* [Assigned task]: Return each line of the data below that contains the string "DeLong".

* [Data shown]:
--- START ---

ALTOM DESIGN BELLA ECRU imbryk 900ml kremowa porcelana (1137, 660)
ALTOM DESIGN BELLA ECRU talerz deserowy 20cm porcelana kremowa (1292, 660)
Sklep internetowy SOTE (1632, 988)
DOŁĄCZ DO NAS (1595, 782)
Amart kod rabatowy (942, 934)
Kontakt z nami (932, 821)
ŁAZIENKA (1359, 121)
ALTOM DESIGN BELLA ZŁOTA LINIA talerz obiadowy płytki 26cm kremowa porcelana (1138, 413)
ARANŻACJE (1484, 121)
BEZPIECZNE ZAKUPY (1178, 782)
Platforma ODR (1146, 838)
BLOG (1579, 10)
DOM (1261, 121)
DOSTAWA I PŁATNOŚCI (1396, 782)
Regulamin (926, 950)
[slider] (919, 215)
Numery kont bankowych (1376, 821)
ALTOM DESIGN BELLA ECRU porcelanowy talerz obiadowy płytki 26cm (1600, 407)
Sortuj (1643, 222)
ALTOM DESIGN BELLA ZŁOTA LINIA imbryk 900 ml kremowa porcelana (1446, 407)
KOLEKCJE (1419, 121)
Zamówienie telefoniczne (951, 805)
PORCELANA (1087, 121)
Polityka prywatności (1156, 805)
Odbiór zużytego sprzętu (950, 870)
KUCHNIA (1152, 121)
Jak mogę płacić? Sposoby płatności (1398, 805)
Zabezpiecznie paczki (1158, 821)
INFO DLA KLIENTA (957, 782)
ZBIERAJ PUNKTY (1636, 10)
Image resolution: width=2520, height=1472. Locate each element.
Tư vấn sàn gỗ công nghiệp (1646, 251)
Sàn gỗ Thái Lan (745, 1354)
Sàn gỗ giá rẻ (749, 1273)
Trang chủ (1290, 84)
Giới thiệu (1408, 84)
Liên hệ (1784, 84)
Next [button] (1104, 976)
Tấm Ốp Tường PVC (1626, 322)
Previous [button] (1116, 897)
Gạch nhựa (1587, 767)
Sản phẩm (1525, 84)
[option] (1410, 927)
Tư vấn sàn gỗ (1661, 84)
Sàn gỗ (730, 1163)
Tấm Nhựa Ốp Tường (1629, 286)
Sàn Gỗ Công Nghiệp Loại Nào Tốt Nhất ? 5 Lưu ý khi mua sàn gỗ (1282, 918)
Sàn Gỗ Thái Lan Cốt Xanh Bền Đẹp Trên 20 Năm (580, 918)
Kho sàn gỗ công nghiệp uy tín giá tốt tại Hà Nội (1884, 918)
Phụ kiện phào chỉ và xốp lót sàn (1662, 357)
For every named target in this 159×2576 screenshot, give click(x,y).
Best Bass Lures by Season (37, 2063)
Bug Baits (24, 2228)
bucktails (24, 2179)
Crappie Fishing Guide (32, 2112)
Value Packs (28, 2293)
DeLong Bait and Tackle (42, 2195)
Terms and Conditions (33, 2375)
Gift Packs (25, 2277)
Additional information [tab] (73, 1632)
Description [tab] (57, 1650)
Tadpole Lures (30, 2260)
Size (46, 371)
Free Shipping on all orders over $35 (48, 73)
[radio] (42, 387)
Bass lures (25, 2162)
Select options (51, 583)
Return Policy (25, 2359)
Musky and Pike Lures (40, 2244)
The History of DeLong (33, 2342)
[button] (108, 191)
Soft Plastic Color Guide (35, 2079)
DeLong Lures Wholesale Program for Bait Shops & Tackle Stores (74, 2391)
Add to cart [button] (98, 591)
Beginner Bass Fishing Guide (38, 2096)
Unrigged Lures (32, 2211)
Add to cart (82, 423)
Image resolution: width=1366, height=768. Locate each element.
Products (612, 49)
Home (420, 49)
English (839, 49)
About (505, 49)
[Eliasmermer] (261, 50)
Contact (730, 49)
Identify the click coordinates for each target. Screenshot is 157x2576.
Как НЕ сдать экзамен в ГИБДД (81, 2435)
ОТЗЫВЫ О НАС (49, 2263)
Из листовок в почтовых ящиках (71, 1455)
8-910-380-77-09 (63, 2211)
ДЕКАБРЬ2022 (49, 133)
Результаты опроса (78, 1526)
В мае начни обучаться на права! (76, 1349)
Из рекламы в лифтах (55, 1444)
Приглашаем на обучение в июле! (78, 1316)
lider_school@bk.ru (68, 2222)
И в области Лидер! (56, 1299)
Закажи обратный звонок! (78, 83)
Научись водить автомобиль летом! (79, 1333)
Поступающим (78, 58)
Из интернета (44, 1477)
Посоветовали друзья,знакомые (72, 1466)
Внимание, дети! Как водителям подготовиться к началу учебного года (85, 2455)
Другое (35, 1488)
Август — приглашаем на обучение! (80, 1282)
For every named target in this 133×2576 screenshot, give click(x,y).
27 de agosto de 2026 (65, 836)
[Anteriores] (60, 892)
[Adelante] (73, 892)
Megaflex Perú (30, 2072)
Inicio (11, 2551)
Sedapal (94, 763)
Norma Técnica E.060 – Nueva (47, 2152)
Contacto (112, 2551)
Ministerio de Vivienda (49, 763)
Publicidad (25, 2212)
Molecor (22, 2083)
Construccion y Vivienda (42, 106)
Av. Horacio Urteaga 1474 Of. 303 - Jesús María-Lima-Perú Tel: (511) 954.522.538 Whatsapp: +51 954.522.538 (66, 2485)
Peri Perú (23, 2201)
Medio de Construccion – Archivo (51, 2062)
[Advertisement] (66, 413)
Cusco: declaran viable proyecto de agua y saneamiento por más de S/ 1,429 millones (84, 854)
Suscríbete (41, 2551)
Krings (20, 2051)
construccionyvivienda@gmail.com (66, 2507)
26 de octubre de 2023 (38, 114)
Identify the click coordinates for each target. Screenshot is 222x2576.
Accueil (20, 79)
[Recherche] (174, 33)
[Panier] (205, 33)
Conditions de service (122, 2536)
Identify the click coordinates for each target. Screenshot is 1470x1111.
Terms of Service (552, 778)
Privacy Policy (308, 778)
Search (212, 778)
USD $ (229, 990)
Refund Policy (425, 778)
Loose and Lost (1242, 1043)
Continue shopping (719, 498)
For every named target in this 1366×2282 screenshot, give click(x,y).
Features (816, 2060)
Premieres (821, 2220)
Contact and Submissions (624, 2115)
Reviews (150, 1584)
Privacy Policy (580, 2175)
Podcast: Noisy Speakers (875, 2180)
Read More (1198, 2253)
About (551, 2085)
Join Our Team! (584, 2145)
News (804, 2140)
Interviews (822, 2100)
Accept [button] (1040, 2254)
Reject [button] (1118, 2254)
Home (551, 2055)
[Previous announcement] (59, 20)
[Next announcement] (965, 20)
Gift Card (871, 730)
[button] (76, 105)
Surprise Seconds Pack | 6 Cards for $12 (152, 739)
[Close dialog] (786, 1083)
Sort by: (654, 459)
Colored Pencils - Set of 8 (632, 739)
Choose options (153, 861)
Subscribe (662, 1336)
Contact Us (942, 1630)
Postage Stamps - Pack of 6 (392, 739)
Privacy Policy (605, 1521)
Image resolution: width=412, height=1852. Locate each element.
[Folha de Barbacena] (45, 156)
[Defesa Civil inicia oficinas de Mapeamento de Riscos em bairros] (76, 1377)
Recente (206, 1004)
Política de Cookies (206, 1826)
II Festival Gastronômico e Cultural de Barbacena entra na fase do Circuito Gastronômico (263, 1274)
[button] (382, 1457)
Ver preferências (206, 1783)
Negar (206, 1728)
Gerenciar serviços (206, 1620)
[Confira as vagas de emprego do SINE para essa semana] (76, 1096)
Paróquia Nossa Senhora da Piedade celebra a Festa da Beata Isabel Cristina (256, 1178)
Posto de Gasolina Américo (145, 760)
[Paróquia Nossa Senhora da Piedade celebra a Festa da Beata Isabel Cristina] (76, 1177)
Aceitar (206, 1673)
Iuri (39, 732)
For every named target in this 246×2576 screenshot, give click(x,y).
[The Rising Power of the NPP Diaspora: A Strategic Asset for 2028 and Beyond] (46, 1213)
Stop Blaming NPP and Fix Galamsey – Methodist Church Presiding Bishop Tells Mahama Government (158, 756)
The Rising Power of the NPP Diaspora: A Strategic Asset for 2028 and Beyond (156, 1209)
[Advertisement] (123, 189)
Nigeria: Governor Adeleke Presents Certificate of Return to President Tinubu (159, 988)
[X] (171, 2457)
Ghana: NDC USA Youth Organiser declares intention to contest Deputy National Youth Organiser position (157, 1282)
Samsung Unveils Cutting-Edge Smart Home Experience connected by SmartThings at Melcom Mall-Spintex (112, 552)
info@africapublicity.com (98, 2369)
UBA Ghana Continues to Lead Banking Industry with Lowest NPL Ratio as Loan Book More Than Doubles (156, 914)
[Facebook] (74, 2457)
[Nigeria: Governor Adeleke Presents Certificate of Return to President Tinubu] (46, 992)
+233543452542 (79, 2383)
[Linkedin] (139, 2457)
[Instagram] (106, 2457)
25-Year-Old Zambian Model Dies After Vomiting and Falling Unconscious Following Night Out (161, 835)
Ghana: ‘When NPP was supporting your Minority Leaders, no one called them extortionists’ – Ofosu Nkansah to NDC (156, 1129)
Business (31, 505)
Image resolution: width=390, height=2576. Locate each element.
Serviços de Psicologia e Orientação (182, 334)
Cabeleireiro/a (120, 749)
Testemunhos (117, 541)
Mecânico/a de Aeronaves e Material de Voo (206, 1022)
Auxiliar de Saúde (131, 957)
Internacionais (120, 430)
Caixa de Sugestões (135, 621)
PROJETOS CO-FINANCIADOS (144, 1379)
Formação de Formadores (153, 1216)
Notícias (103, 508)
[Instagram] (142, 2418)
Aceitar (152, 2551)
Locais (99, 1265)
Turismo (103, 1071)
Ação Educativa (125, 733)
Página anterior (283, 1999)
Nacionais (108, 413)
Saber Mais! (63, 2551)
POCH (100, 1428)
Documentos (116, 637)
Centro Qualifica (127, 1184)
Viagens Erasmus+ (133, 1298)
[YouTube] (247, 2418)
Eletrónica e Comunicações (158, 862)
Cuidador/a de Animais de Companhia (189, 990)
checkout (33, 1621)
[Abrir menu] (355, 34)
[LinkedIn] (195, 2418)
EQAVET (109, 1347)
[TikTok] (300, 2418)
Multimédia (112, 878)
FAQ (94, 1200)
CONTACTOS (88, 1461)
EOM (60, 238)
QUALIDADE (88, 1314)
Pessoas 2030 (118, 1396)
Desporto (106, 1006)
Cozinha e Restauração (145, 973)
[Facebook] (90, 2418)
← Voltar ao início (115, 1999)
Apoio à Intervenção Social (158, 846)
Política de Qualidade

--- END ---

* [Task answer]:
DeLong Bait and Tackle (42, 2195)
The History of DeLong (33, 2342)
DeLong Lures Wholesale Program for Bait Shops & Tackle Stores (74, 2391)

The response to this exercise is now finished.